The cookbook sources (listed in the bibliography at the back) move from the earliest, classic Alice Stevens’ “New Mexican Cookery” (New Mexico Land Office, 1916) to former Taos News Food Editor Fayne Lutz’s “Cooking Northern New Mexico Traditional Foods” (Taos News, 1989). Lutz also documented recipes from the Taos Plaza mainstay La Cocina de Taos (closed in 1991) in her “Recipes for Authentic Northern New Mexico Food from La Cocina de Taos” (1976). Other sources include books from legendary restaurant owners and chefs like Philomena Romero, J.C. Griggs (“A Family Affair,” 1968), Della Montoya, Dona Eloise Delgado de Stewart and Fabiola Cebeza de Baca Gilbert (“Historic Cookery,” 1931).

‘Enchantment: A New Mexican Cookbook’
Compiled by Art Pollard

Let’s dig in. What do New Mexicans eat? “Enchiladas” cover a good 13 pages, divided into green chile and red sections, and offering wildly different sauce styles, with a preponderance of canned cream of mushroom or chicken soup (“Green Chile Recipe Fiesta,” New Mexico State Alumni Association, 1973). Chicken, beef, meatloaf, liver, tongue, goat, venison and veal — all à la New Mexican. How about spicy beef with nectarines (“Finalist”) from the “Great Southwest Cooking Classic” (1977)? Or nine different versions of arroz con pollo?

There are only a couple moles, one from the “Fiesta Fare” cookbook (1956), featuring raisins, pumpkin seeds and Mexican chocolate. However, under the heading “Sauces,” we move from chile caribe to BBQ sauces to chile sauces from everyone’s mother: I would try each one for variety. Also, the 33 ways to make chile rellenos! Numerous tamale tips and savory chile pies abound, and how about that dazzling Chilizza Pie (sautéed peppers and pepperoni, stewed tomatoes and Parmesan), created by Mrs. Barney Gardner of Albuquerque in “Great Southwest Cooking Classic”?

“Breads” cover a vast swath of yeasty delights, such as empanaditas, biscuits, buñuelos, fritters, sopaipillas and fry bread. For the last item, Mrs.
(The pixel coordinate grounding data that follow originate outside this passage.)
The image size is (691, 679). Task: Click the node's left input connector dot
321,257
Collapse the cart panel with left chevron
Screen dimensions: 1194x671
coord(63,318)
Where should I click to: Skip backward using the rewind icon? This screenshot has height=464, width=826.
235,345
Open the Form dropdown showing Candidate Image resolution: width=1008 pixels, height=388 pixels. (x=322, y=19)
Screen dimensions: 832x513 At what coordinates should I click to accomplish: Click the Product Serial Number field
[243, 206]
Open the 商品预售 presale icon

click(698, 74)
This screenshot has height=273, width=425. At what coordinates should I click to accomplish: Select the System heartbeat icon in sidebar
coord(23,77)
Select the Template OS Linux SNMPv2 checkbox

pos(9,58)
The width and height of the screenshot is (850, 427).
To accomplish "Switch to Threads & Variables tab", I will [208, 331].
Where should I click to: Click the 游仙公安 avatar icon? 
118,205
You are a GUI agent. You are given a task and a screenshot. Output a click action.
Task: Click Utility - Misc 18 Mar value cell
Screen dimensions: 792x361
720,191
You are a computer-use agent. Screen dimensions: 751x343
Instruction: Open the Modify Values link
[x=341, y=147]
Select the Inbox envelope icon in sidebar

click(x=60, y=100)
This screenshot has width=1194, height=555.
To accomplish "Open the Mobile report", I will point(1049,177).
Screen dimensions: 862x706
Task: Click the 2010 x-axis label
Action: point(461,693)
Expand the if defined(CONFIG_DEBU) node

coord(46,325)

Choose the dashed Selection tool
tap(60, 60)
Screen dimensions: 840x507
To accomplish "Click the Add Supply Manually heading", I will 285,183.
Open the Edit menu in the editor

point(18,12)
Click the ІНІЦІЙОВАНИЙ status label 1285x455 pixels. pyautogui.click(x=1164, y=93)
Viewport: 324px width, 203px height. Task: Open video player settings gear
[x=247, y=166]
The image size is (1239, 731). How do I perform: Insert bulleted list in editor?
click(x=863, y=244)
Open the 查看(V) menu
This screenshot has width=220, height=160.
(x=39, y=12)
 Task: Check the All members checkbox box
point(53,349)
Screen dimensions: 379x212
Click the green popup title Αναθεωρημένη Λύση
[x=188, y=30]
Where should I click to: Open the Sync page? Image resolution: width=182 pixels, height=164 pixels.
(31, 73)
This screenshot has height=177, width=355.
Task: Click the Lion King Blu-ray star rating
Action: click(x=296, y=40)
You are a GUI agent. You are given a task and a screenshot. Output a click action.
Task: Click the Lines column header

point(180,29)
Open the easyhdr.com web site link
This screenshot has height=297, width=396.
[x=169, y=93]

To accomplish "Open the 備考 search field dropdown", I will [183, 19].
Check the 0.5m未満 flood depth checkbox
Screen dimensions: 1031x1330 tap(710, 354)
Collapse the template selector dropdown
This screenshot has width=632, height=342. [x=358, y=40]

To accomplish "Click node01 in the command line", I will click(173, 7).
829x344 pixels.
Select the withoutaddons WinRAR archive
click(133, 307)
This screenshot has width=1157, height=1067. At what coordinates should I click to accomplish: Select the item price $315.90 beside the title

Pappan, “cherished cook at the Albuquerque Indian School,” and of Pawnee heritage, offers her Navajo fried bread from “Fiesta Fare.” Everything corn dominates the bread section, naturally, boasting a dozen kinds of cornbread and tortillas (also blue corn). Varieties of biscochitos mark the “Desserts” section, crammed with other beloved concoctions that carry their luscious original Spanish names: almendrado (nutty almond), capirotada (bread pudding), sopa de borracho (you can guess), chongos (custards), jericalla (like a flan), natillas (boiled custard), panocha (sprouted wheat pudding) and marquesote (sponge cake), among many others. There’s even a “Pickled” chapter to keep us weeping.

Charmingly, if somewhat frustratingly, the recipes are not edited for consistency or currentness. For example, Chile Verde Tomas is still gunning for an addition of “2 tablespoons monosodium glutamate” (“Green Chile Recipe Fiesta,” 1973). But these recipes are precious throwbacks to Nana’s kitchen, and who can resist trying John Sena’s Balloon Rally Posole or even — gulp — Bowl of the Wife of Kit Carson?